- **Your instructions**: Among the lines below, take the one holding "9月13日（月）からの緊急事態宣言の対応に関して (64, 2442)", the one holding "アクセス (95, 29)", and all lines between them. Set them down exactly.

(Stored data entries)
+--
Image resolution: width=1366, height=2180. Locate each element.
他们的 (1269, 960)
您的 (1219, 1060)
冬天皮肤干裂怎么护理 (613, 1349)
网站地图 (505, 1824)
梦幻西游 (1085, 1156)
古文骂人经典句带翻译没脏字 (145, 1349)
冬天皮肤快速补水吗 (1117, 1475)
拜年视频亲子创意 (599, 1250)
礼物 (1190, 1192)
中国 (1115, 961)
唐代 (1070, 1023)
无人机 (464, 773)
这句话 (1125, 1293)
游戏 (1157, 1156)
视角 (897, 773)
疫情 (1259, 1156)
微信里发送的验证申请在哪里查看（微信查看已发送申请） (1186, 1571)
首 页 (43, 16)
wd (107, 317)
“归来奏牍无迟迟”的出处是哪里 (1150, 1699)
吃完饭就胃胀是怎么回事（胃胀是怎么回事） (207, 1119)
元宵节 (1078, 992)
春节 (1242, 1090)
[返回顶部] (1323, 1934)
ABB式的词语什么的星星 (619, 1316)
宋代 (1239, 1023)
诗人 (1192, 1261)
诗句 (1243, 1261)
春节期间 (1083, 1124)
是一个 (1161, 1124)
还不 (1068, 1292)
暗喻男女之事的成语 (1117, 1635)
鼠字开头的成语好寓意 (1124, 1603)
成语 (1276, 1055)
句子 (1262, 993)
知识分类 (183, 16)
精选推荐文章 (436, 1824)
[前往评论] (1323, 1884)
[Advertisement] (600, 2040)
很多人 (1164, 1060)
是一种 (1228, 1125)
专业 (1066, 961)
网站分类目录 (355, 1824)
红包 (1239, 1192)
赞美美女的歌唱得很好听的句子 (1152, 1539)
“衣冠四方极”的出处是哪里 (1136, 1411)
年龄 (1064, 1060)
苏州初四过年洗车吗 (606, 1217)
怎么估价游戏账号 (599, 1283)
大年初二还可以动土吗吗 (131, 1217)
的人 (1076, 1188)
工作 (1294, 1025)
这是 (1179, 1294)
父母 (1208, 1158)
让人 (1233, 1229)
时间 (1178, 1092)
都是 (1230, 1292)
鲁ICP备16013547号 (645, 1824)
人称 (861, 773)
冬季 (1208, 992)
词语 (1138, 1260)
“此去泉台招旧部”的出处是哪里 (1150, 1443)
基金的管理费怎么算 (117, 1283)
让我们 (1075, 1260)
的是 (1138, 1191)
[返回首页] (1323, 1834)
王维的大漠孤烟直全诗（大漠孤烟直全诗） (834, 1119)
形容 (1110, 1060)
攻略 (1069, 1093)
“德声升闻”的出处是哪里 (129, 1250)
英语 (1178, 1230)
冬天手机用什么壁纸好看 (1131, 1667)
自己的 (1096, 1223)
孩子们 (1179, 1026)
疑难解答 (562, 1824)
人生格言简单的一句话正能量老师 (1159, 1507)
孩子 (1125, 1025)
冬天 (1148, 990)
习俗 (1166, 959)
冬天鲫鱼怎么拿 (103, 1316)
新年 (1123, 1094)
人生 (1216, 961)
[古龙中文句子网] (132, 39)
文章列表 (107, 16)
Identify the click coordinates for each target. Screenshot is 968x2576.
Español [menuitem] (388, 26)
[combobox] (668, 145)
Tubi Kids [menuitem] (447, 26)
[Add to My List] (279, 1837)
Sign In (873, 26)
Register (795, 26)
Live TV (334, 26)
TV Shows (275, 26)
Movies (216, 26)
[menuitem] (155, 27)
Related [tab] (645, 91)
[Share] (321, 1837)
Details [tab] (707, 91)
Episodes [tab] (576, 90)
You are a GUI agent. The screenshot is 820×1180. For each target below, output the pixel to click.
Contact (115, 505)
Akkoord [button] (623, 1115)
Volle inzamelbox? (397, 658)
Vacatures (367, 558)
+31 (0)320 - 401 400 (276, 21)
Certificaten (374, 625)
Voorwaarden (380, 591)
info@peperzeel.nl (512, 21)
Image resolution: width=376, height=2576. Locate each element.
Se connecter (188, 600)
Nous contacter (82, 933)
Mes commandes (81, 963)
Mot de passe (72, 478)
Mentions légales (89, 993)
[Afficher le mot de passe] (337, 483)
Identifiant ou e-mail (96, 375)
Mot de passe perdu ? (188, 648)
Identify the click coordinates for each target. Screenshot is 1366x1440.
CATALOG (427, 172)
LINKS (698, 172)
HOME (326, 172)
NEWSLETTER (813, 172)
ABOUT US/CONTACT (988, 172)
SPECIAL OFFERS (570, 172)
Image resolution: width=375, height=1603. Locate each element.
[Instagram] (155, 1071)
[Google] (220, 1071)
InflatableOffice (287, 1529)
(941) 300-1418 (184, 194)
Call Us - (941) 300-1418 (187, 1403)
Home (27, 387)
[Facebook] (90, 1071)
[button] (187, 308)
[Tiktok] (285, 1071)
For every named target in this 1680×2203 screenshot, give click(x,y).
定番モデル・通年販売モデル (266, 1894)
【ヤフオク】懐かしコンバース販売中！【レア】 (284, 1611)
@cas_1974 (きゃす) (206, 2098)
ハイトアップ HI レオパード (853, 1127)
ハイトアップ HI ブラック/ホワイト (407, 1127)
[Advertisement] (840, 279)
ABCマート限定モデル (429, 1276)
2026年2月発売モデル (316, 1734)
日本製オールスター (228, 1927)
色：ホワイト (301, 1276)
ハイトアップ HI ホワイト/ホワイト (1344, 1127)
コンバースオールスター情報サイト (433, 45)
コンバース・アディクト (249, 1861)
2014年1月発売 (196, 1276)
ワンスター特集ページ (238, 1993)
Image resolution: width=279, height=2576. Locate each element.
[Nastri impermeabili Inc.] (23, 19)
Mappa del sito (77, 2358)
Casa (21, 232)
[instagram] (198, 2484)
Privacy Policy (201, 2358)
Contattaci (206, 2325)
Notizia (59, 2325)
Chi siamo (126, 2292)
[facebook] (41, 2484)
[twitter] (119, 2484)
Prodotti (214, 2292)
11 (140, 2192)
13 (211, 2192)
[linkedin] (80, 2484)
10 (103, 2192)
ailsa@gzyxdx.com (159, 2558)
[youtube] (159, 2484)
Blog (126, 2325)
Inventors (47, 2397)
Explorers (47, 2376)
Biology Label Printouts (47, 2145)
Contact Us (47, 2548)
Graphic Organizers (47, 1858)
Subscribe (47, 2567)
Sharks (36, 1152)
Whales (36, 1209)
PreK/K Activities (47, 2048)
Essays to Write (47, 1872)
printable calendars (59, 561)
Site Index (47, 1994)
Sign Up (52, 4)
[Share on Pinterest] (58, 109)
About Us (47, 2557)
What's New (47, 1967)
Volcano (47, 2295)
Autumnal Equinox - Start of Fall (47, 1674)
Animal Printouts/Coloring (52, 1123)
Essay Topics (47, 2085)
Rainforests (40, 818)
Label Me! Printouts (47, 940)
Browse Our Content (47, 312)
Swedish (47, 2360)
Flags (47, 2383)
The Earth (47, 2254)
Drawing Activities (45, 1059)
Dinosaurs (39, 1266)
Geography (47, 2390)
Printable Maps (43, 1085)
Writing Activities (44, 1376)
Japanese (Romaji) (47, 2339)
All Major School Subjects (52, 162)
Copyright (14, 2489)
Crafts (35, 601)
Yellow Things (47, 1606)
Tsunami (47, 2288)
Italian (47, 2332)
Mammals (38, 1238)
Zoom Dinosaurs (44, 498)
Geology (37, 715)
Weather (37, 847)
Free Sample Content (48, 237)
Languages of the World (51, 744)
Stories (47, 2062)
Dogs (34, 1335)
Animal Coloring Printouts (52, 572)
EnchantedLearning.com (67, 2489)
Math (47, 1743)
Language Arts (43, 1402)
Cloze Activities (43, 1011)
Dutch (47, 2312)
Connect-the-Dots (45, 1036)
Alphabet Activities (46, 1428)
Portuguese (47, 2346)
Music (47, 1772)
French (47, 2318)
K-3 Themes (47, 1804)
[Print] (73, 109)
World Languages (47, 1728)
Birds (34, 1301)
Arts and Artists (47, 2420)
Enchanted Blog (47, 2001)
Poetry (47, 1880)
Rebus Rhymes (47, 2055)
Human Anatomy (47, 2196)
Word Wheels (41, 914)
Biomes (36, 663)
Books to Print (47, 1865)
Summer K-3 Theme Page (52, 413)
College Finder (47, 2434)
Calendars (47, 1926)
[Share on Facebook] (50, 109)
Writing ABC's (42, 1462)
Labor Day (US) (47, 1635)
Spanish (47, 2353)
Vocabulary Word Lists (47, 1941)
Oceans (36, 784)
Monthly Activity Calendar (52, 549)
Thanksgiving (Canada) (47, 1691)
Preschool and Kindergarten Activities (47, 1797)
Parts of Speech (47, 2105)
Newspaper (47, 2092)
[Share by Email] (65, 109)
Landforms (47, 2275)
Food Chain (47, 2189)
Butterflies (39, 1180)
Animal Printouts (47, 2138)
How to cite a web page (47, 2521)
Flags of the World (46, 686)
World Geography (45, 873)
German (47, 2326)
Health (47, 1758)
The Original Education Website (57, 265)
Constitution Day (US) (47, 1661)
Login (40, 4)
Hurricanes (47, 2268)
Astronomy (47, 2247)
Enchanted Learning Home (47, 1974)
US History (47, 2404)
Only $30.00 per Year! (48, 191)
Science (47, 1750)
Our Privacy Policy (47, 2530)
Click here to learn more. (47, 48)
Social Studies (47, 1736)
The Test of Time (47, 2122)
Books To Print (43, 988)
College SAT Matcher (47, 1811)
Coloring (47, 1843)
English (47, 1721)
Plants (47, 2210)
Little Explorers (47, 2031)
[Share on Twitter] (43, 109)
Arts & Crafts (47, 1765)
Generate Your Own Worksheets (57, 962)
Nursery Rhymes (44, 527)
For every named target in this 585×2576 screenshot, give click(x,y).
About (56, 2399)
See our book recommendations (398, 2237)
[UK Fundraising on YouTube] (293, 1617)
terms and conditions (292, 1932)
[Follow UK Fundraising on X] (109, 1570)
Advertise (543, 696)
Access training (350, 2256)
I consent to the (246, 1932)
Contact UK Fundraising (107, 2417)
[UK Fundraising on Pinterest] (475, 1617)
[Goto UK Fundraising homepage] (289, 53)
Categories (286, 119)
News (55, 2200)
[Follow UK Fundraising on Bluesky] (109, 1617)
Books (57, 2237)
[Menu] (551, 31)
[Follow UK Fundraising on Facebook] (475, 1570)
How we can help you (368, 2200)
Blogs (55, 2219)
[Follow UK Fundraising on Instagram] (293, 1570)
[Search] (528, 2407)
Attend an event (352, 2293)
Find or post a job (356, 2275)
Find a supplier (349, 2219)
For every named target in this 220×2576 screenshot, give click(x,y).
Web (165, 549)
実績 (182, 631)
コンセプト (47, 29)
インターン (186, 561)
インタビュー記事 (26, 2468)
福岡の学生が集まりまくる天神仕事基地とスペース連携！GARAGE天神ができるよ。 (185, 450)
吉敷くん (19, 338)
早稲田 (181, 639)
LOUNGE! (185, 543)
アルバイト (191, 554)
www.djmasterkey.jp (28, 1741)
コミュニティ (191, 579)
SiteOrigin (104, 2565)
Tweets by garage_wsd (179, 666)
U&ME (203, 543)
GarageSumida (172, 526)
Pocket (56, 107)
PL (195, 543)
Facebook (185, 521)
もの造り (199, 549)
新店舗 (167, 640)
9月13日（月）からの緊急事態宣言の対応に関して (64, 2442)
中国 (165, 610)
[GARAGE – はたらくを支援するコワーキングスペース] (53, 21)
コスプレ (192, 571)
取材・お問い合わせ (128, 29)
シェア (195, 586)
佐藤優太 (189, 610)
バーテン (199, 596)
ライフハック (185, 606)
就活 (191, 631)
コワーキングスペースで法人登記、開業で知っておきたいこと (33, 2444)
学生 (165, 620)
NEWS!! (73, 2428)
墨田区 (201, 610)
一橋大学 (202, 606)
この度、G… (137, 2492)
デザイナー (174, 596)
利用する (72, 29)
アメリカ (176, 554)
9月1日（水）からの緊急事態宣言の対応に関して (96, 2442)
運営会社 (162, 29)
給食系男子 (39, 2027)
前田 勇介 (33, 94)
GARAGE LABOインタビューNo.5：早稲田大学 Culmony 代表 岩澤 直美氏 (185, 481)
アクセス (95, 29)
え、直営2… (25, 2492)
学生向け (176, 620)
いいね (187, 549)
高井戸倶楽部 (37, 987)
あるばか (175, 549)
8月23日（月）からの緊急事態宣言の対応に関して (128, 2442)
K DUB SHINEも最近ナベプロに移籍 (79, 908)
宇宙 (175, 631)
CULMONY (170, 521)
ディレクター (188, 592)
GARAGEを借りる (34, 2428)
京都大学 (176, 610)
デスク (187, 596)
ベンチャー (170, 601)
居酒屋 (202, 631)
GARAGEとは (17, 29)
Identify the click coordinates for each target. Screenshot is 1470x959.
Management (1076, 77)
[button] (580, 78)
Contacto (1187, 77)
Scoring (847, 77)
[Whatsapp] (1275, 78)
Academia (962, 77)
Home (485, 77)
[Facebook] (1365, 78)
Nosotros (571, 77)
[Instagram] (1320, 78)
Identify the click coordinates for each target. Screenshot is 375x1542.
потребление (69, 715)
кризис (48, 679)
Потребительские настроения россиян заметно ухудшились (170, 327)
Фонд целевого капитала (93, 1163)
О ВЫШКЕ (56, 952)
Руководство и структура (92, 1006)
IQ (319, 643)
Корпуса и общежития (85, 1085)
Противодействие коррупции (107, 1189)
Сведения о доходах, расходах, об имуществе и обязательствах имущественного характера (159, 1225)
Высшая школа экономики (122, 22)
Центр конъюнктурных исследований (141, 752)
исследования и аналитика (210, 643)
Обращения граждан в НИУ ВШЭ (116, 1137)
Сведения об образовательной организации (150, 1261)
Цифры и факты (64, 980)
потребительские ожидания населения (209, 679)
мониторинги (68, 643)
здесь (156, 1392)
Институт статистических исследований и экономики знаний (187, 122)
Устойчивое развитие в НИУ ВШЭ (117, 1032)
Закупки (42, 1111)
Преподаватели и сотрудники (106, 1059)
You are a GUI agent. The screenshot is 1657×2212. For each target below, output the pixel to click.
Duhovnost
+--
- **Solved problem**:
9月13日（月）からの緊急事態宣言の対応に関して (64, 2442)
中国 (165, 610)
[GARAGE – はたらくを支援するコワーキングスペース] (53, 21)
コスプレ (192, 571)
取材・お問い合わせ (128, 29)
シェア (195, 586)
佐藤優太 (189, 610)
バーテン (199, 596)
ライフハック (185, 606)
就活 (191, 631)
コワーキングスペースで法人登記、開業で知っておきたいこと (33, 2444)
学生 (165, 620)
NEWS!! (73, 2428)
墨田区 (201, 610)
一橋大学 (202, 606)
この度、G… (137, 2492)
デザイナー (174, 596)
利用する (72, 29)
アメリカ (176, 554)
9月1日（水）からの緊急事態宣言の対応に関して (96, 2442)
運営会社 (162, 29)
給食系男子 (39, 2027)
前田 勇介 (33, 94)
GARAGE LABOインタビューNo.5：早稲田大学 Culmony 代表 岩澤 直美氏 (185, 481)
アクセス (95, 29)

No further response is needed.